As I sit here at the end of another wonderful day of mission, seven hours ahead of East coast time, I am struck by how fast time flies. Today we drove over to the home of Solomon and picked him up for a trip to a village East of the city. Driving over we were amazed at the amount of traffic activity as we took in what seemed to be an endless number of small businesses and what looked to be apartment buildings being constructed all over the place. The air was acrid with the smell of diesel fuel and dust.
We breathed a sigh of relief (literally) when we finally reached the village area that Solomon and his wife, Alice have been working on for years. They had acquired some land there several years ago and had begun to plant trees in what was a very arid environment. He estimates they now have over 300,000 trees planted and the entire area has been slowly transformed.

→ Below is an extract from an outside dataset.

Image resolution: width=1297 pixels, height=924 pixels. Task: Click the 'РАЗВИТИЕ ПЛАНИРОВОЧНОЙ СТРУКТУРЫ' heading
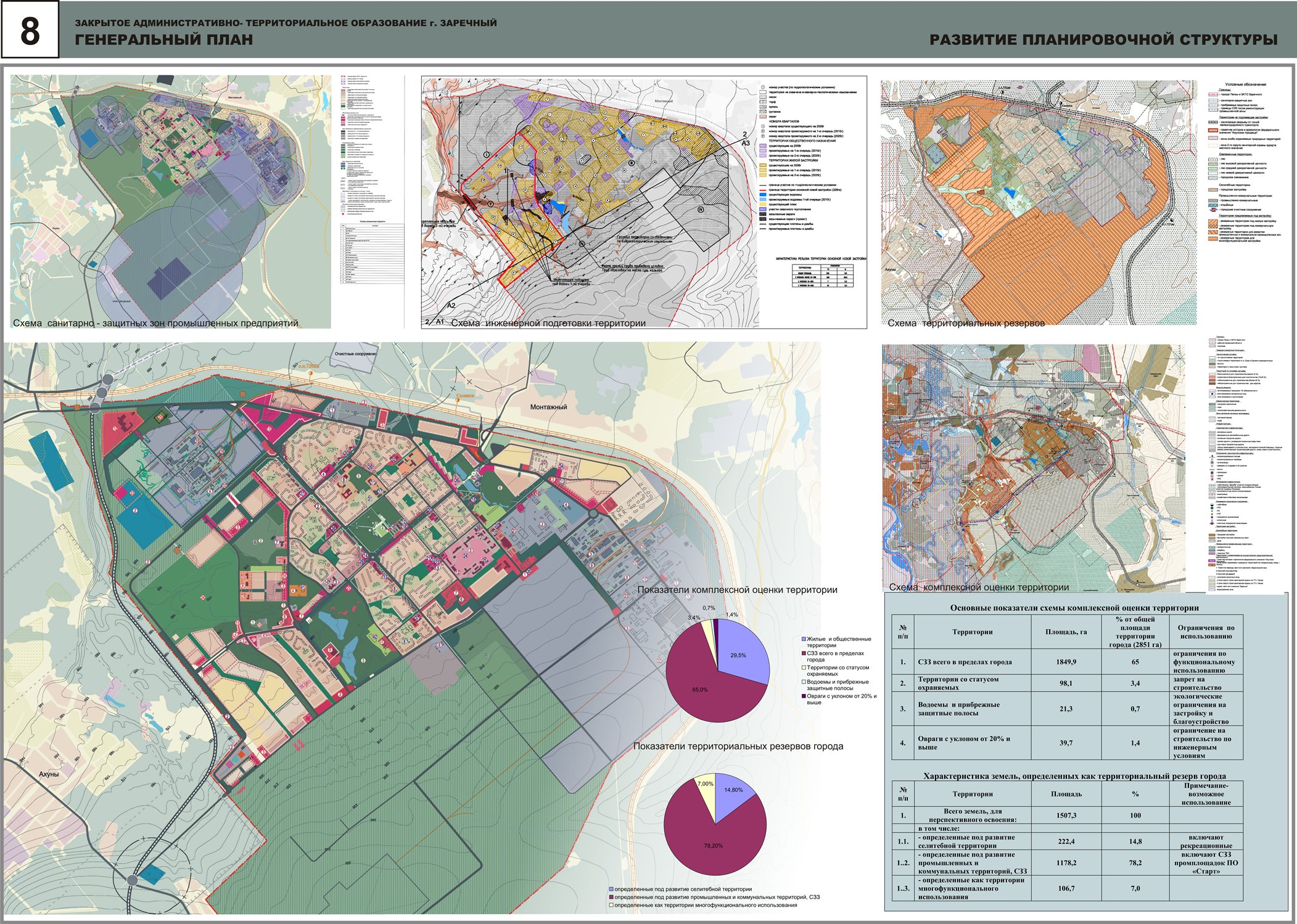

We first toured a school he had started years back. It now has 181 children. It has become a haven for the children and they are learning practical skills for making a living. It was a delight to interface with these wonderfully, polite little children. They seemed to be well cared for and loved. We also found the children were taught Biblically and most of the older ones had already accepted Christ.
We had opportunity to work with the children to plant a banana tree while there. We picked up several more trees that we will take over to a high school tomorrow and plant (another school Solomon started a few years ago).
Nearby we were astounded to tour a well planned farm area where vegetables were being grown and farm animals were plentiful. This was made possible by a well they had dug by hand a few years ago that is used with drip irrigation to nourish the vegetables and provide water for the orphanage. The vegetables and farm area make this place almost self-sustaining.
Afterwards we went back to the city, to the home of our hosts Alice and Solomon, where they fed us a very good meal.